Beijing claims 90,000 sq km of land in Arunachal Pradesh, which borders Bhutan and Tibet. India in turn says that China is occupying 38,000 sq km of its territory in Kashmir illegally ceded to it by Pakistan.
Analysts said China’s denial of a visa to a government official from Arunachal Pradesh was intended to reinforce its claim to the entire state and not just the disputed tract of land around Tawang it has long asserted to be part of Tibet.
It is not the first occasion on which China has sought to remind India of its continuing claim to this sparsely-populated area of the eastern Himalayas over which the two countries fought a brief and bloody war in 1962.
China’s envoy to India Sun Yuxi said the “entire state was a part of China” last November, just a few days before Chinese president Hu Jintao’s maiden visit to India.
The Indian ministry of external affairs has repeatedly stated that Arunachal Pradesh is an integral part of India.
Beijing has denied visas to officials from the disputed state on several occasions in recent years.
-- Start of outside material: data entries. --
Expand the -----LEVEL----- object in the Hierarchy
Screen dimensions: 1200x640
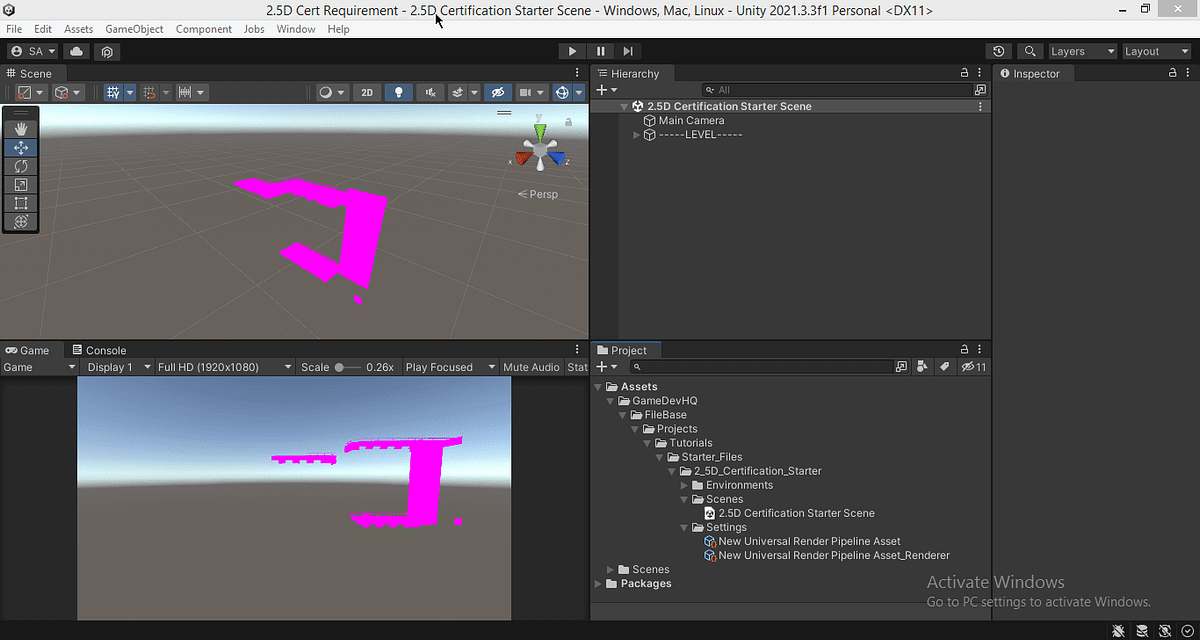tap(638, 134)
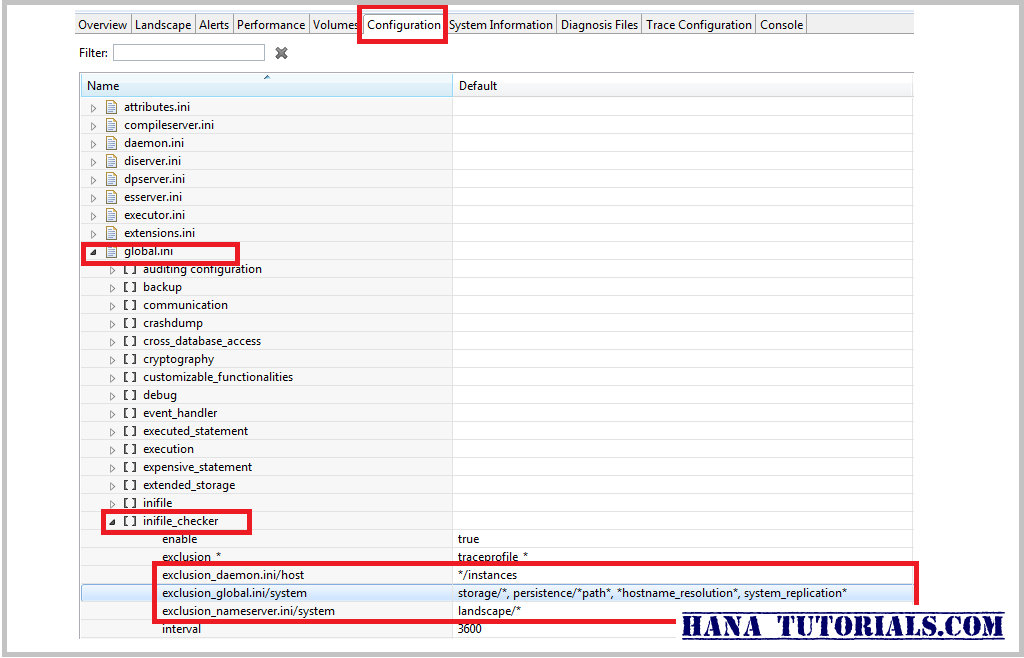
Task: Expand the crashdump subsection
Action: pos(112,323)
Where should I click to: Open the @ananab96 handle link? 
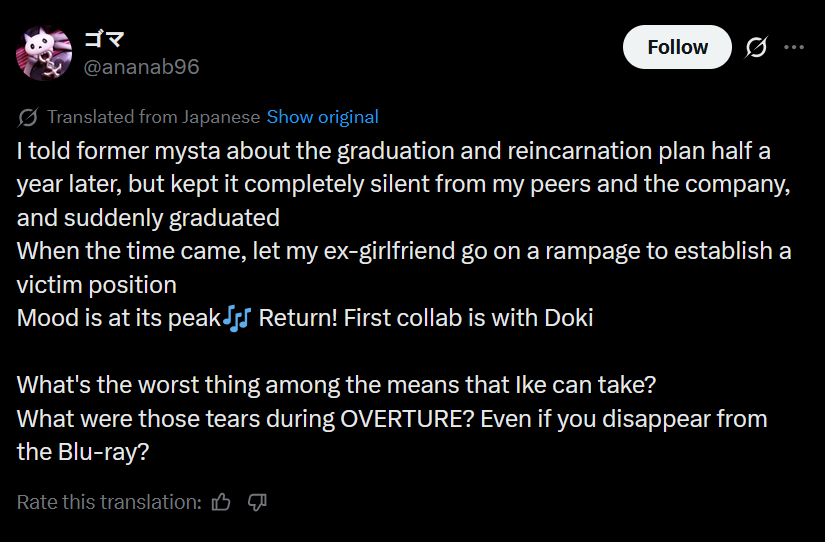click(x=141, y=67)
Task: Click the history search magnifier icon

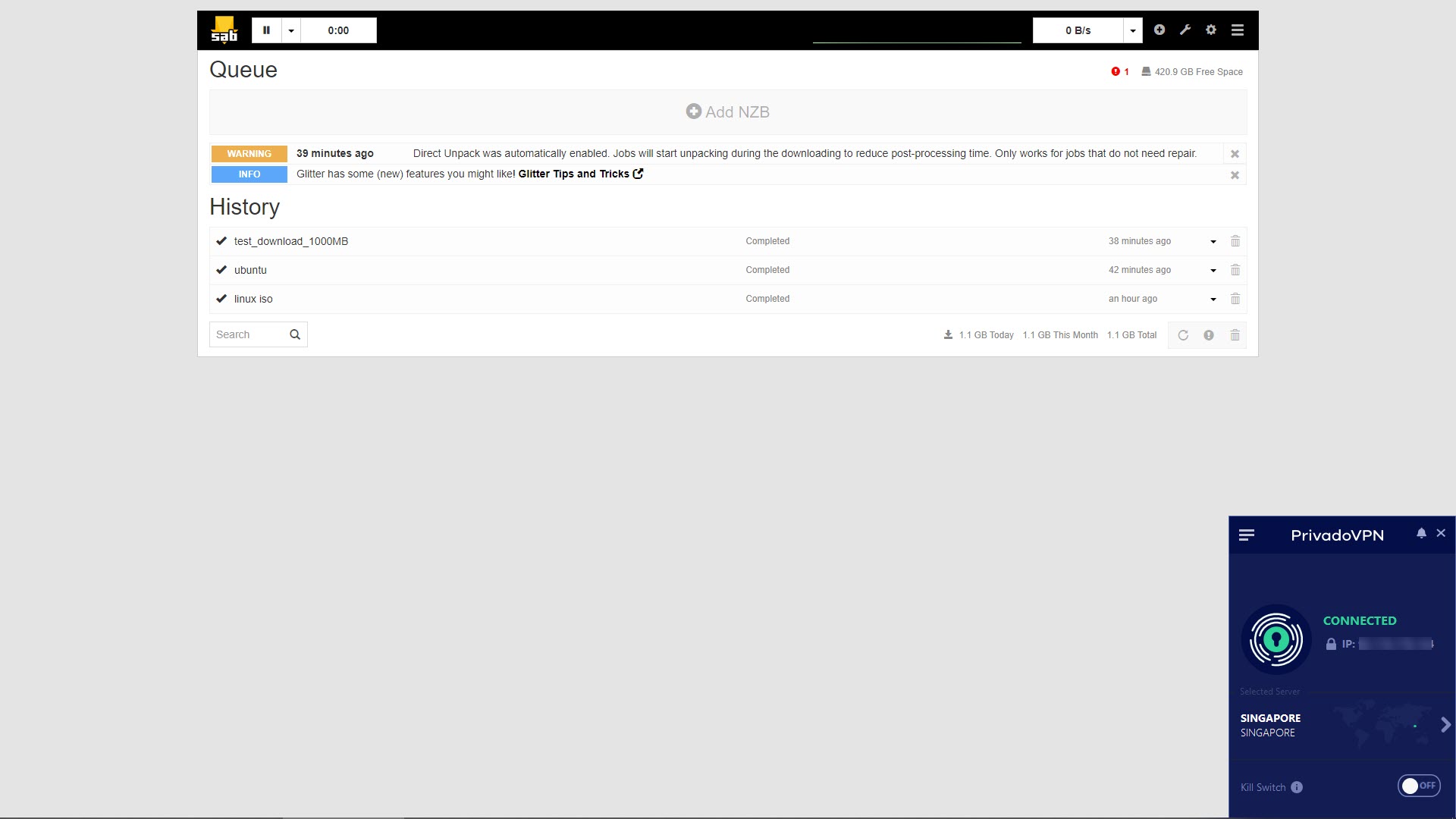Action: [294, 334]
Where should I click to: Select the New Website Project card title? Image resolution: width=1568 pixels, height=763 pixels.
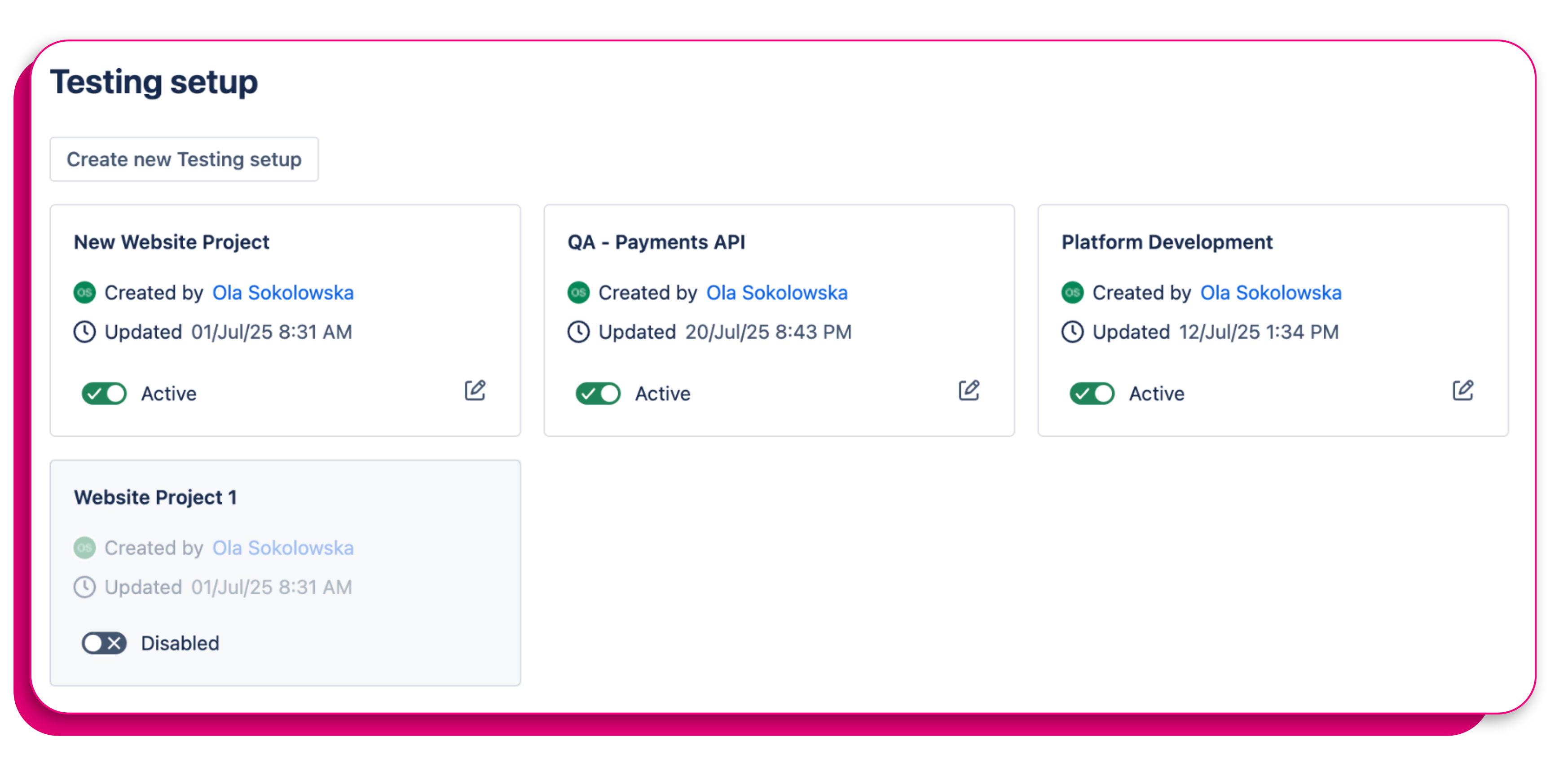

Analysts said India’s reaction, in canceling a programme that had the personal support of Manmohan Singh, prime minister, was unprecedentedly firm.
During a trip to India by Chinese premier Wen Jiabao in 2005, India and China agreed on broad principles to settle their decades-long border issue. Although negotiators will meet again in July, few expect any breakthrough ahead of Mr Singh’s visit to Beijing later this year.
The border dispute has not prevented a blossoming of trade and economic ties. The countries are aiming for two-way trade worth $40bn by 2010. Bilateral trade has surged to $17.6bn in 2005/6, from $260m in 1990.